Если бы я не решила больше не плакать, непременно разревелась бы. Все вокруг такое непонятное и чужое. Я даже позавтракать спокойно не могу, непременно возникает огромное количество вопросов и сложностей.

— Спасибо, — вспомнила, наконец, о вежливости я.

Завтрак представлял собой сухари, вишневое варенье, поданное в той самой темной пыльной банке, и горшочек с топленым маслом. Все это мой муж выложил на большой поднос из некрашеного дерева.

Еда оказалась неожиданно вкусной. Я макала сухари в варенье и глотала, почти не жуя, запивая горячим мятным чаем. Опомнилась я лишь, когда на подносе сиротливо лежал один-единственный сухарик. Бросив на него алчный взгляд, я обратила свое внимание на остатки чая.

— Бери, — предложил Лаэрт.

Вежливый отказ замер на моих губах. Я совершенно точно собиралась отказаться, потому что брать последнее это невежливо, особенно, учитывая, что я съела большую часть того, что было на столе. Вместо этого я пробормотала торопливую благодарность и впилась зубами в твердый, но такой вкусный сухарь.

Муж смотрел на меня с любопытством. Наверное, в глубине души посмеивается над голодной принцессой, которая ест как тролль. Ну что же, по крайней мере, ему хватило чести не смеяться надо мной вслух. Остатки моего достоинства все же пощадили. Или же…

Порция чая оказалась слишком большой. Я неловко поерзала, пытаясь не свалиться с этой импровизированной уличной скамейки. Нигде в доме я уборной не обнаружила. Впрочем, я ведь еще не осматривала вторую комнату, лишь мельком в нее заглянула, когда искала посуду. Поискать там? Или спросить? Наверное, ходить по дому, каким бы маленьким он ни был, суя свой нос повсюду, не стоит. В конце концов, все ведь помнят историю о молодой жене, которая заглянула туда, куда не следует, и о ее муже, обладателе шикарной растительности на лице. Нет уж, мне неприятности не нужны.

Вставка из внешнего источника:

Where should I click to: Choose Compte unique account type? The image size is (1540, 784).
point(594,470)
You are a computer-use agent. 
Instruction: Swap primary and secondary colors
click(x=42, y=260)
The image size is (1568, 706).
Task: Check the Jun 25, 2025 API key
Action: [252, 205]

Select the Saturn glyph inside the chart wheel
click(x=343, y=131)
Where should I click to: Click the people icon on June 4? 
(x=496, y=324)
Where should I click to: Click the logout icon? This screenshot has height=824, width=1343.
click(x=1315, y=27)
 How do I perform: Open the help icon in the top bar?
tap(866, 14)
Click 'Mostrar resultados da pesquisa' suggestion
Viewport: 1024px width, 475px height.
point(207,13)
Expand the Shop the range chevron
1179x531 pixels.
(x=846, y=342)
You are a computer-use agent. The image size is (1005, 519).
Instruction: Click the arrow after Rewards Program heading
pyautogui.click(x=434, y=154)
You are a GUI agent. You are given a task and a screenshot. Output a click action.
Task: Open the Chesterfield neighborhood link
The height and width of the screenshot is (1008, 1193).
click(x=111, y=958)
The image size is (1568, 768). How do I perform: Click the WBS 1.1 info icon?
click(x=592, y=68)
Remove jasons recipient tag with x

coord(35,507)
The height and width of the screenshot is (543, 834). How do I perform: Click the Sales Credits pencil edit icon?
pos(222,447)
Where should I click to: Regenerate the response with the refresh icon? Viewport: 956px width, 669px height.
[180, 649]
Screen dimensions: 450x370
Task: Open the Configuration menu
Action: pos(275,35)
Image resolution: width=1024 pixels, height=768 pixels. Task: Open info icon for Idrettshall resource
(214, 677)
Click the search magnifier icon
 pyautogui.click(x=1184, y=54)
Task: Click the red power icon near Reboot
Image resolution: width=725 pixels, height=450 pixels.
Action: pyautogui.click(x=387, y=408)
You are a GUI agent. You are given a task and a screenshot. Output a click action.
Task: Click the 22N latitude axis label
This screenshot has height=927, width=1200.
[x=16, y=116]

Мучительно покраснев, я протянула:

— А где находится… хм… в общем…

Мой профессор изящной словесности был бы в ужасе. С другой стороны, едва ли профессор хоть раз оказывался в подобной ситуации, так что не ему судить.

— Вон там, — Лаэрт ткнул пальцем в сторону маленькой будки, стоящей в отдалении.

Наверное, он меня не так понял.

— Нет, мне нужно…

— Туалет, — нетерпеливо оборвал меня он и повторил: — Вон там.